STIS Longslit Spectroscopy of the Narrow-Line Region of NGC 4151. II. Physical Conditions along Position Angle 221 Degress

Research paper by S. B. Kraemer, D. M. Crenshaw, J. B. Hutchings, T. R. Gull, M. E. Kaiser, C. H. Nelson, D. Weistrop

Indexed on: 06 Oct '99Published on: 06 Oct '99Published in: Astrophysics


We have examined the physical conditions in the narrow-line region of the well-studied Seyfert galaxy NGC 4151, using long-slit spectra obtained with the Hubble Space Telescope/Space Telescope Imaging Spectrograph (HST/STIS). The data were taken along a position angle of 221 degrees, centered on the optical nucleus. We have generated photoionization models for a contiguous set of radial zones, out to 2.3 arcsec in projected position to the southwest of the nucleus, and 2.7 arcsec to the northeast. Given the uncertainties in the reddening correction, the calculated line ratios successfully matched nearly all the dereddened ratios.
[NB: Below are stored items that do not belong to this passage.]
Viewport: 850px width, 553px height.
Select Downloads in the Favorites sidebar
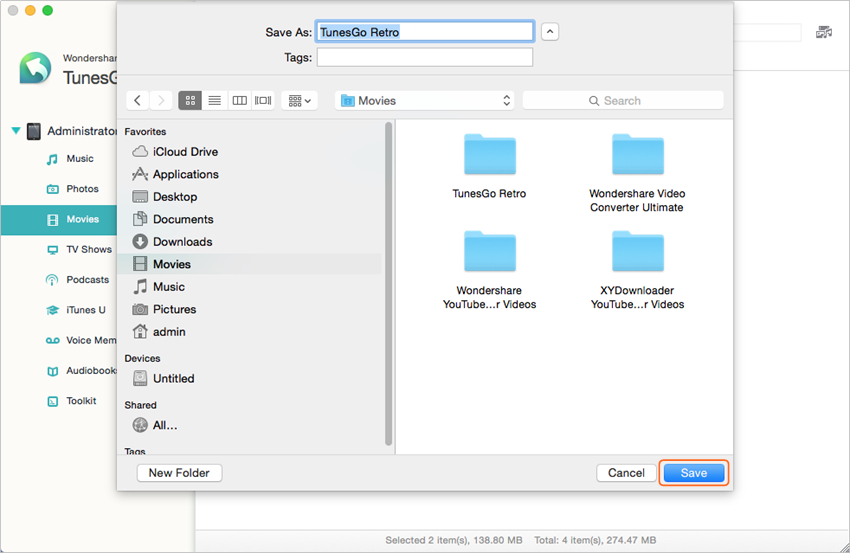point(182,242)
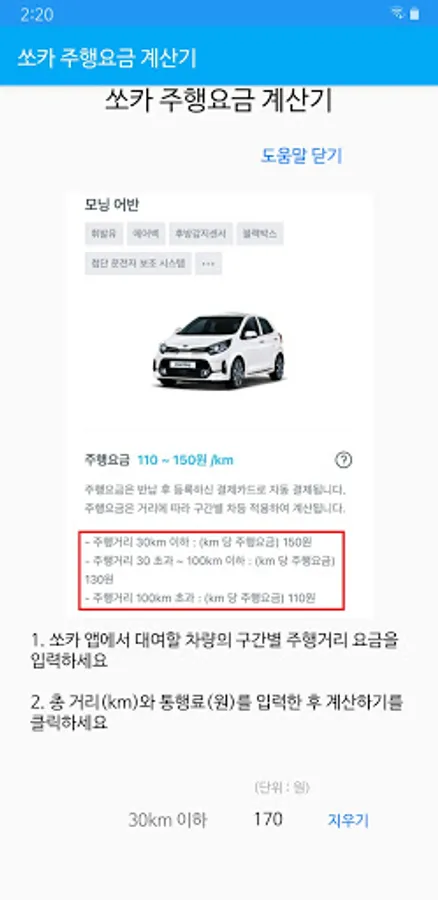Tap the question mark help icon
The image size is (438, 900).
point(343,460)
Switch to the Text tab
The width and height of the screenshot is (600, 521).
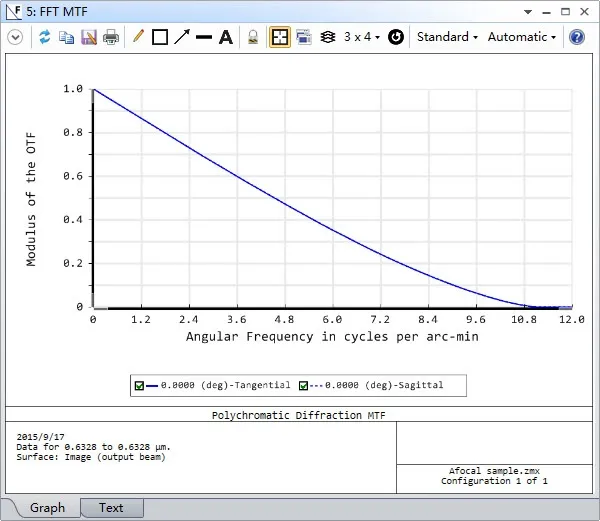pyautogui.click(x=111, y=508)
We find that the narrow-line region consists of dusty atomic gas photoionized by a power-law continuum that has been modified by transmission through a mix of low and high ionization gas, specifically UV and X-ray absorbing components. The physical characteristics of the absorbers resemble those observed along our line of sight to the nucleus, although the column density of the X-ray absorber is a factor of ten less than observed. The large inferred covering factor of the absorbing gas is in agreement with the results of our previous study of UV absorption in Seyfert 1 galaxies. We find evidence, specifically the suppression of L-alpha, that we are observing the back-end of dusty ionized clouds in the region southwest of the nucleus. Since these clouds are blueshifted, this supports the interpretation of the cloud kinematics as being due to radial outflow from the nucleus. We find that the narrow-line gas at each radial position is inhomogeneous, and can be modeled as consisting of a radiation-bounded component and a more tenuous, matter-bounded component. The density of the narrow-line gas dropswith increasing radial distance, which confirms our earlier results.